=== Dataset entries ===
========================================
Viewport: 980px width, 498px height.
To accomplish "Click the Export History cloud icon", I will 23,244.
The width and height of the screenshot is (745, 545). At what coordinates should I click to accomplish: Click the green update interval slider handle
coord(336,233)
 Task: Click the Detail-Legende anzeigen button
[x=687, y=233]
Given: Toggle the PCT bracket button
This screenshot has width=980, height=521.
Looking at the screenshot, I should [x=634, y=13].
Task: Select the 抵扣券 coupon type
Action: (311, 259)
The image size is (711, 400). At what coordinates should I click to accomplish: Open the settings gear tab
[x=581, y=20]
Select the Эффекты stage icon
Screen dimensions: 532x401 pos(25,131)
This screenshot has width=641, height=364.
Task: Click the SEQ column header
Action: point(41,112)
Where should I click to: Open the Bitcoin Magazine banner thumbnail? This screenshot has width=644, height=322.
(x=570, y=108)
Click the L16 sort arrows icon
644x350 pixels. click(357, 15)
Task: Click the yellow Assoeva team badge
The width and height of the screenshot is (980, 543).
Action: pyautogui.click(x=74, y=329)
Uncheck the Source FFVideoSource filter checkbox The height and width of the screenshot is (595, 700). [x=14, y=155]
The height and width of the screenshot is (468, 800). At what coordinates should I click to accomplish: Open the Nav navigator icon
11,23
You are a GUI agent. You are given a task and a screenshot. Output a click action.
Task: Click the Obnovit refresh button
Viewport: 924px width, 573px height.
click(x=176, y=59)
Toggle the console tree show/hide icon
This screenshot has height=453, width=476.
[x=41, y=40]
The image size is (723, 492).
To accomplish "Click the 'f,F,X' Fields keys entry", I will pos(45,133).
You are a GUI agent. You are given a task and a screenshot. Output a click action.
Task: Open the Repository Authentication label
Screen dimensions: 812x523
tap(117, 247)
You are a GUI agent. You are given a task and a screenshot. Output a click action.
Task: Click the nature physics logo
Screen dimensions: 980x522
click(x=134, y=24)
========================================
=== EXERCISE OBJECTIVE ===
Each and every entry needs to be repeated exactly.

=== TASK ANSWER ===
Viewport: 980px width, 498px height.
To accomplish "Click the Export History cloud icon", I will 23,244.
The width and height of the screenshot is (745, 545). At what coordinates should I click to accomplish: Click the green update interval slider handle
coord(336,233)
 Task: Click the Detail-Legende anzeigen button
[x=687, y=233]
Given: Toggle the PCT bracket button
This screenshot has width=980, height=521.
Looking at the screenshot, I should [x=634, y=13].
Task: Select the 抵扣券 coupon type
Action: (311, 259)
The image size is (711, 400). At what coordinates should I click to accomplish: Open the settings gear tab
[x=581, y=20]
Select the Эффекты stage icon
Screen dimensions: 532x401 pos(25,131)
This screenshot has width=641, height=364.
Task: Click the SEQ column header
Action: point(41,112)
Where should I click to: Open the Bitcoin Magazine banner thumbnail? This screenshot has width=644, height=322.
(x=570, y=108)
Click the L16 sort arrows icon
644x350 pixels. click(357, 15)
Task: Click the yellow Assoeva team badge
The width and height of the screenshot is (980, 543).
Action: pyautogui.click(x=74, y=329)
Uncheck the Source FFVideoSource filter checkbox The height and width of the screenshot is (595, 700). [x=14, y=155]
The height and width of the screenshot is (468, 800). At what coordinates should I click to accomplish: Open the Nav navigator icon
11,23
You are a GUI agent. You are given a task and a screenshot. Output a click action.
Task: Click the Obnovit refresh button
Viewport: 924px width, 573px height.
click(x=176, y=59)
Toggle the console tree show/hide icon
This screenshot has height=453, width=476.
[x=41, y=40]
The image size is (723, 492).
To accomplish "Click the 'f,F,X' Fields keys entry", I will pos(45,133).
You are a GUI agent. You are given a task and a screenshot. Output a click action.
Task: Open the Repository Authentication label
Screen dimensions: 812x523
tap(117, 247)
You are a GUI agent. You are given a task and a screenshot. Output a click action.
Task: Click the nature physics logo
Screen dimensions: 980x522
click(x=134, y=24)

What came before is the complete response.